1Federal Research and Clinical Centre of Paediatric Haematology, Oncology and Immunology (Rogachev Centre), Russia
2Emanuel Institute for Biochemical Physics, Russian Academy of Sciences, Russia
3Aix Marseille Université, 13005 Marseille, France
4Centre for Theoretical Problems of Physicochemical Pharmacology, Russia
*Corresponding author: NV Zakharova, Federal Research and Clinical Centre of Paediatric Haematology, Oncology and Immunology, 1 Samory Mashela Str, 117997 Moscow, Russia
Submission: August 22, 2017; Published: October 16, 2017
ISSN: 2578-0239Volume1 Issue1
Identifying the mechanisms underlying the contribution of coagulation factor XII (fXII) to arterial thrombosis is of particular clinical interest. The physiological importance of platelet dense granules-derived polyphosphates in fXII activation is a subject of intense discussion and controversy. Our previous study suggested that the potently activated platelet-surface plays the more essential role in fXII activation. We, therefore, assayed the plasma fXII activation by potently stimulated platelets from a variety of patients with inherited granule disorders to clarify the possible role of surfaceassociated dense- or α-granule components. The assay was performed with A23187-stimulated platelets washed from secretions containing fXII(a) inhibitors. Platelets from two patients with dense granule defects and one patient with Wiskott-Aldrich syndrome supported surface-associated fXII activation significantly better than platelets from 52 healthy donors.
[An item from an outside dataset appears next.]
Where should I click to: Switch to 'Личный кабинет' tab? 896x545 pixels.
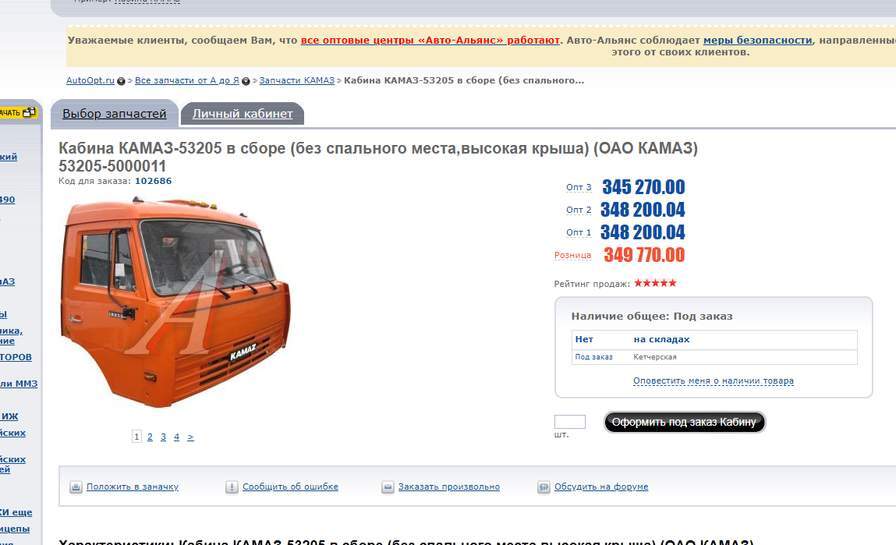pos(242,114)
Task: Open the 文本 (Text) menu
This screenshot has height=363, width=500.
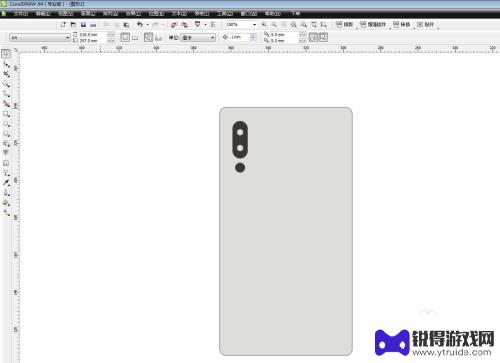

The platelets from two patients with Hermansky-Pudlak syndrome demonstrated no significant difference compared with the donor group. In contrast, platelets from one patient with α,δ-storage pool deficiency as well as platelets from four patients with gray platelet syndrome of different genetic backgrounds did not support fXII activation. The results underscore the non-essential role of dense granule components in platelet surface-associated fXII activation.